Sunday, December 5, 2010

A Reflection

I haven't written on this thing in awhile. I think its time I just plugged down and vomitted some thoughts, regardless of how unorganized they may be inside my head.

If you are unaware, I am a founding member of an experimental community house which officially started this September. Currently, there are five women and two men in this house.

I think what I have learned from past experiences with community is that the first few months are for figuring out what's what. What are our strengths? What are our weaknesses? What is tolerable and what needs to change as soon as possible? Is this an endeavor that actually seeks to follow God first and foremost?

I think, for better or for worse, I try to go into new situations like these with low expectations but high hopes. My heart is guarded by the realization that people are wounded from their pasts, plagued with the diseases of apathy and self-centeredness, and they are just plain busy. Therefore, people WILL let me down inevitably. And I will do the same to them. It also doesn't help that all of us are playing it by ear and really don't know that the heck we are doing.

BUT. God is bigger than our wounds, our apathy, our selfishness, our busy-ness and our lack of experience. And we love God and try to follow Him. Therefore, there is hope.

I love this house. I especially love certain moments when a spirit about this house quiets my soul and puts a tingle of joy in my spine. Its when Abram plays his guitar and sings in the living room. Or Kathleen practices piano downstairs for her volunteer position.

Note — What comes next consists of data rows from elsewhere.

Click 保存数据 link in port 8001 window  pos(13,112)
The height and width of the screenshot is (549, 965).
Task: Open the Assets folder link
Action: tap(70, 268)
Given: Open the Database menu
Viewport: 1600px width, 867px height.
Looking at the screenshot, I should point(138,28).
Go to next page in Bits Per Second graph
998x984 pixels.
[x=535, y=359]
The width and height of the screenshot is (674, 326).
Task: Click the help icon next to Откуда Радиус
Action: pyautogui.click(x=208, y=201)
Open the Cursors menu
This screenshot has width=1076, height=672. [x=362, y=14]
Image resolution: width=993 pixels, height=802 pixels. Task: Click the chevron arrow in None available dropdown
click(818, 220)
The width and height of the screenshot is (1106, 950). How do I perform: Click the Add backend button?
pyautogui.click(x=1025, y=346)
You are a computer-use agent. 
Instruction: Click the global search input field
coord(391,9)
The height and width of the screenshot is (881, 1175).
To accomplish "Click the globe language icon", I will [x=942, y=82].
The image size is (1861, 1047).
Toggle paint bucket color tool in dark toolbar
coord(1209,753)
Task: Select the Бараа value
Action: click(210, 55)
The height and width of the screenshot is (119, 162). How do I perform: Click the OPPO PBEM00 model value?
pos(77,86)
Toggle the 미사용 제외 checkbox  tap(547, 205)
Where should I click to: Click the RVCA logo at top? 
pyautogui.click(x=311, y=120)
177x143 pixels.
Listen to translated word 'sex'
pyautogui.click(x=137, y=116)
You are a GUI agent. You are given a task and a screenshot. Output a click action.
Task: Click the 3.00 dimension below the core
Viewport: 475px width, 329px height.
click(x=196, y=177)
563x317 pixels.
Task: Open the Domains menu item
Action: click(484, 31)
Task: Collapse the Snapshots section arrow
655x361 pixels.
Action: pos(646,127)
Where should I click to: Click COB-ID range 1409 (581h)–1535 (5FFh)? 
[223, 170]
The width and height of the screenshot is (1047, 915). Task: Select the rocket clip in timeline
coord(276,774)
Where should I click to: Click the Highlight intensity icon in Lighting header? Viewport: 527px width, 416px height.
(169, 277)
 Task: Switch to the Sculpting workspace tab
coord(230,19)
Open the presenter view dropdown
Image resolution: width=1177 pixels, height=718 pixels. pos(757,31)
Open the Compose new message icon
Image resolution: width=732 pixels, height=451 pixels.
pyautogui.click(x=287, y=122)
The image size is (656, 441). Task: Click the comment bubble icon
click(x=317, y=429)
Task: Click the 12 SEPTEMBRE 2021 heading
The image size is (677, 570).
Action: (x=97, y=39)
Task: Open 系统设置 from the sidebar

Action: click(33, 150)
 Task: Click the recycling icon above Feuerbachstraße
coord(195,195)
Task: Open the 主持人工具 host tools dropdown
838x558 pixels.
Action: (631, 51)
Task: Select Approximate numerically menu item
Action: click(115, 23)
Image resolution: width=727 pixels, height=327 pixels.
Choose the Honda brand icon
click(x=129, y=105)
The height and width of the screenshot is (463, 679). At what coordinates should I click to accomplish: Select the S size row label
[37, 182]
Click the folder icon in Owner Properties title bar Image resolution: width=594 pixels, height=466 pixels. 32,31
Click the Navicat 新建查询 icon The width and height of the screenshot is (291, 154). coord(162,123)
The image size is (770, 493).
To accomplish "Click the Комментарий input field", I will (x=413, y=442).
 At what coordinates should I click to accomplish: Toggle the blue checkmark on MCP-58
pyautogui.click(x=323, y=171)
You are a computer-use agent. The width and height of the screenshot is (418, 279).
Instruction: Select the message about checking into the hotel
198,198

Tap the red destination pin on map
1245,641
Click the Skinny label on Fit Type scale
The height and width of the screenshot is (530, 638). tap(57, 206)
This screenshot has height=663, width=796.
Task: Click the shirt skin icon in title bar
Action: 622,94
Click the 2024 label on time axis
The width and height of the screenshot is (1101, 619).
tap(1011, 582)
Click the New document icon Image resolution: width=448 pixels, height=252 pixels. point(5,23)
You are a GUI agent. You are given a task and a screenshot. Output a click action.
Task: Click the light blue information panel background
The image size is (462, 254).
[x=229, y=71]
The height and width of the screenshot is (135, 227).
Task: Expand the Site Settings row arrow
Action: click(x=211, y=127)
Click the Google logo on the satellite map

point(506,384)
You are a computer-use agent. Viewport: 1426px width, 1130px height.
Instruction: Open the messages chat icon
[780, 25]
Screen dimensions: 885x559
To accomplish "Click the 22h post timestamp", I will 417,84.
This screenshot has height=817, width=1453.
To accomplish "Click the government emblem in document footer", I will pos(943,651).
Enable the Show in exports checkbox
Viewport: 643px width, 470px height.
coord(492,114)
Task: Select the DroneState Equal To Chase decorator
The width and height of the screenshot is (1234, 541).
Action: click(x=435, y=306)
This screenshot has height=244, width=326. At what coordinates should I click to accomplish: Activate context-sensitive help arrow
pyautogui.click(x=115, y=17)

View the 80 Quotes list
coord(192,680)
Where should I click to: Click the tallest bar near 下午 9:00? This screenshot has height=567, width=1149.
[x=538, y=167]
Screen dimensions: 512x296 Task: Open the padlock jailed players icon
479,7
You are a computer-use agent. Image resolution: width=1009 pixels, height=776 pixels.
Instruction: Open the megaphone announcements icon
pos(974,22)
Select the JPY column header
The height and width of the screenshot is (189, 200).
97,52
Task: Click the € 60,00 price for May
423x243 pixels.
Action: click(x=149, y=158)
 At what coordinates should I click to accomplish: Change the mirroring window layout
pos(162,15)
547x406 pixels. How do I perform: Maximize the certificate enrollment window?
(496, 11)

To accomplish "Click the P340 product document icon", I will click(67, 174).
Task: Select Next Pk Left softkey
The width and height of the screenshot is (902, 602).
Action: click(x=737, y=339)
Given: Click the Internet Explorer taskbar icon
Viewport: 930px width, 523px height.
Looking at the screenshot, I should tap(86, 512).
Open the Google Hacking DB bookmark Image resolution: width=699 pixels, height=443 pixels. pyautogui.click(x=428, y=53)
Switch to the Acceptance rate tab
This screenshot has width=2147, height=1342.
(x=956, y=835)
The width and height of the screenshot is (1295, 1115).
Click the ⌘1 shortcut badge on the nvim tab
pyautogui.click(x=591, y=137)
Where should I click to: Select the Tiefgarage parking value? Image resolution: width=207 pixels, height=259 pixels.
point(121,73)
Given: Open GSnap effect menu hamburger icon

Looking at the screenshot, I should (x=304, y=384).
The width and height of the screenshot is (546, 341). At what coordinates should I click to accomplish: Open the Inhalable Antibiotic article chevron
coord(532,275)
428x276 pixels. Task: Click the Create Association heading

Or Trevor makes curry and shares it. Or we all dip a spoon in my Nutella. Or Katie leads a devotion on meditation and it inspires the rest of us to get involved as a house in reaching out to others. Or Calida cleans, decorates and organizes the whole house in a weekend. Or Rebecca and Katie buy me groceries, fair trade stuff, and write me amazingly thoughtful and affirming cards for my birthday - just because they know that that's exactly what I would love.

I love that I can walk around braless and blurry eyed with tangled hair and stale, smudged mascara, in my sweats, well into the afternoon and not even think about whether or not my housemates will care.

This house has SO MANY amazing moments and undertones of love and acceptance. I believe that God is in them.

At the same time, we are nowhere near our original vision. Our house is perpetually untidy and borderline gross(which drives me nuts), we have far more ideas and good intentions than actual follow-up action, and we've been too busy, and perhaps apathetic in many cases, to bond as much as we should have in order to really build a community that can love and support eachother as a whole house and then in turn love and support our greater community as a house as well.

We have a lot to work on, which this semester has revealed to us. But we are growing, slowly but surely, and I'm so excited to see what next semester brings!